◆ What you need to do: Please return all records verbatim, no pictures.

[Entries taken from a collection]
▽

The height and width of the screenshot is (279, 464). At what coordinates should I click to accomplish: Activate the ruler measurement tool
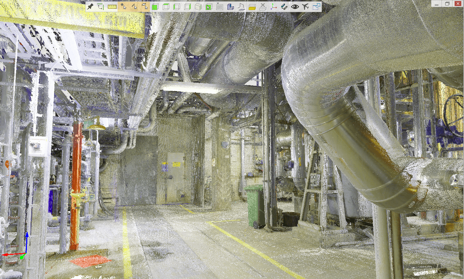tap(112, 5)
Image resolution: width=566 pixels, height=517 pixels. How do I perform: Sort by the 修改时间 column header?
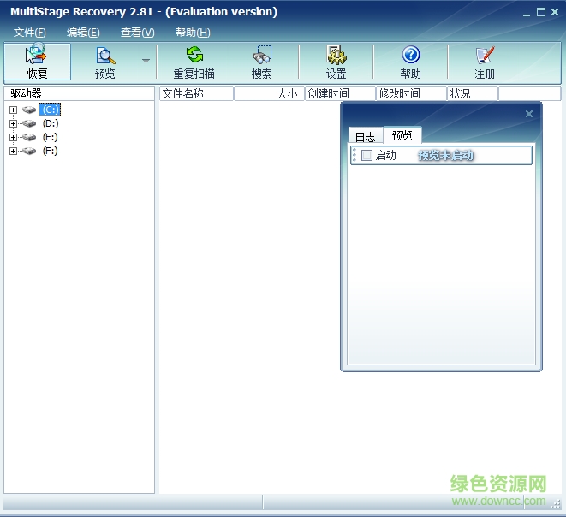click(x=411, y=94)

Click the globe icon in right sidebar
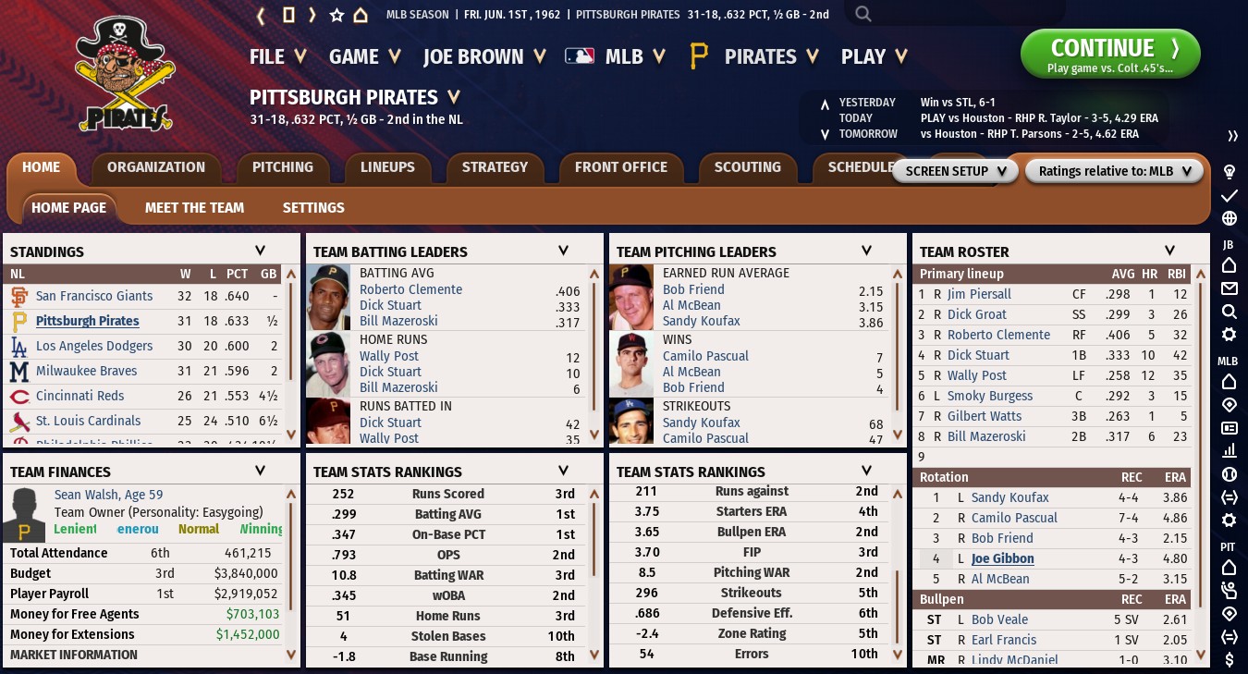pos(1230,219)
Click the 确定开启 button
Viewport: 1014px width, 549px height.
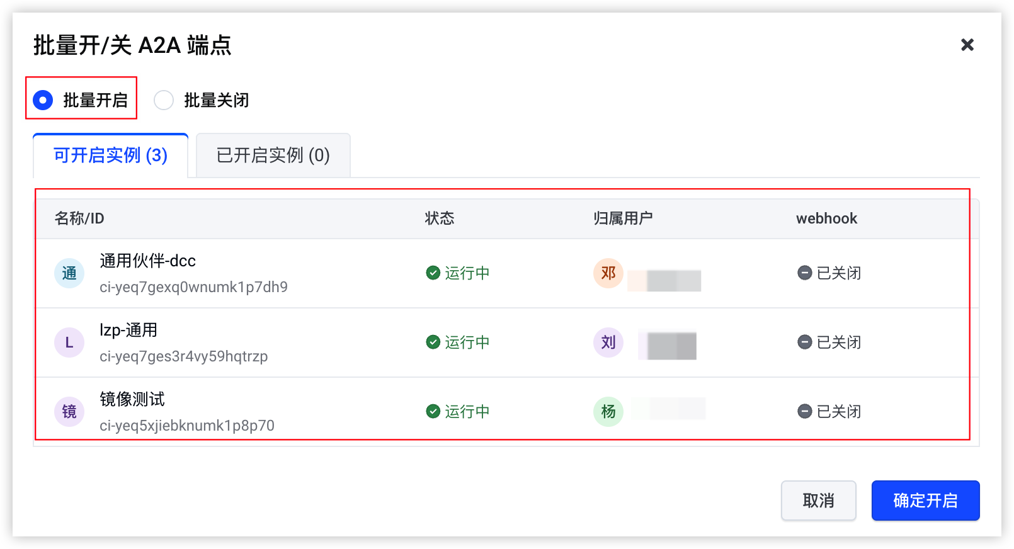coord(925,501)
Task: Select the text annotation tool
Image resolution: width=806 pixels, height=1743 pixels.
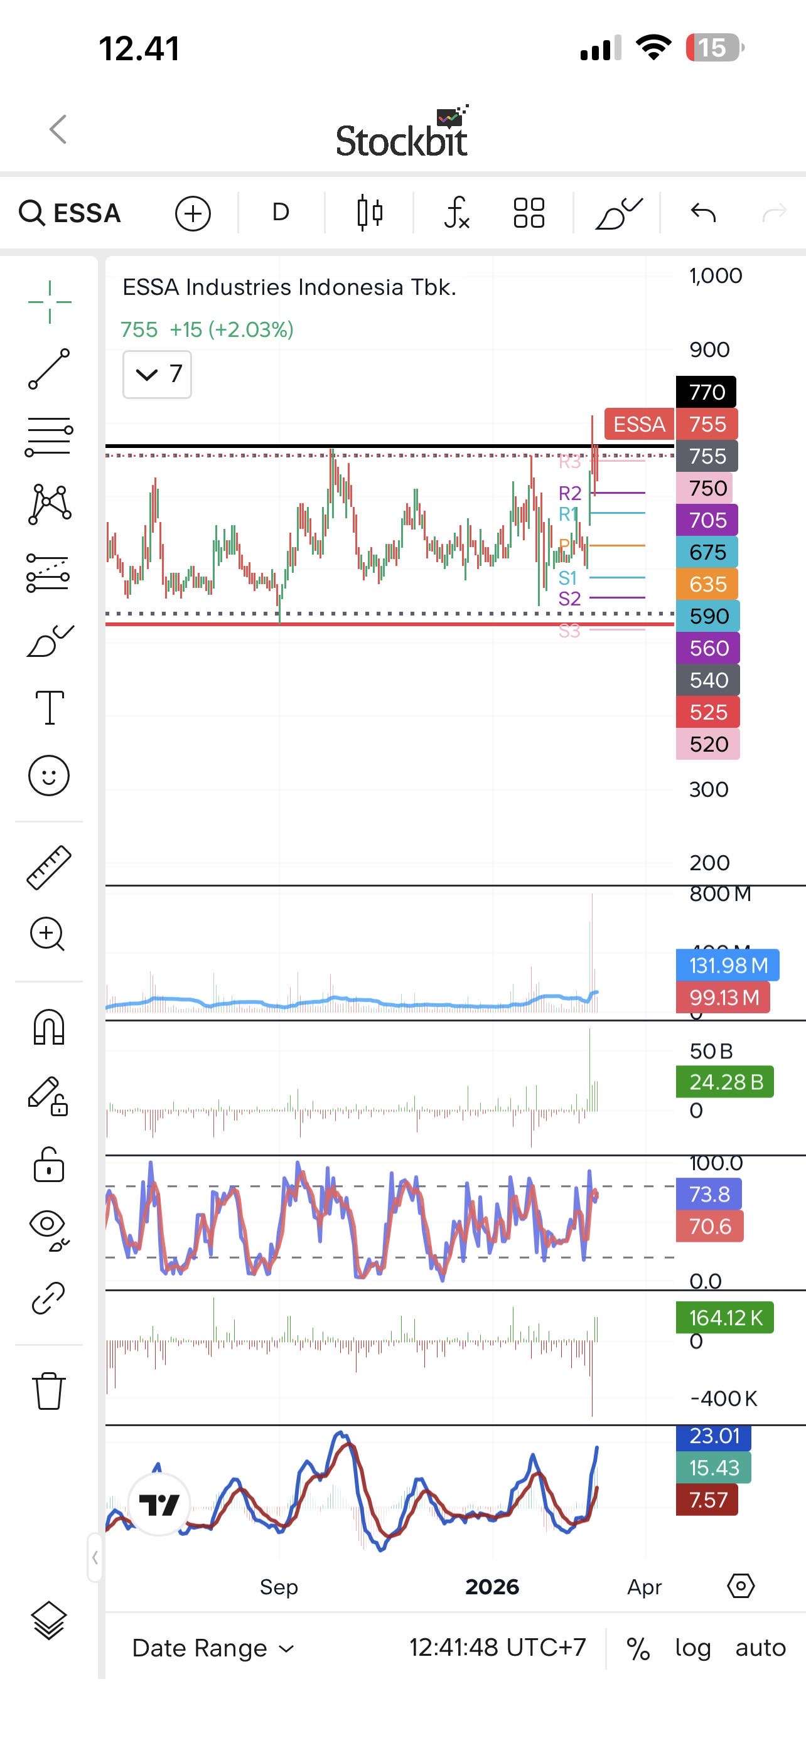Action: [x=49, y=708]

△

◆ Output of the exercise:
The height and width of the screenshot is (279, 464). At what coordinates should I click to accomplish: Activate the ruler measurement tool
tap(112, 5)
Image resolution: width=566 pixels, height=517 pixels. How do I perform: Sort by the 修改时间 column header?
click(x=411, y=94)

Click the globe icon in right sidebar
pos(1230,219)
Click the 确定开启 button
Viewport: 1014px width, 549px height.
coord(925,501)
Task: Select the text annotation tool
Image resolution: width=806 pixels, height=1743 pixels.
Action: [x=49, y=708]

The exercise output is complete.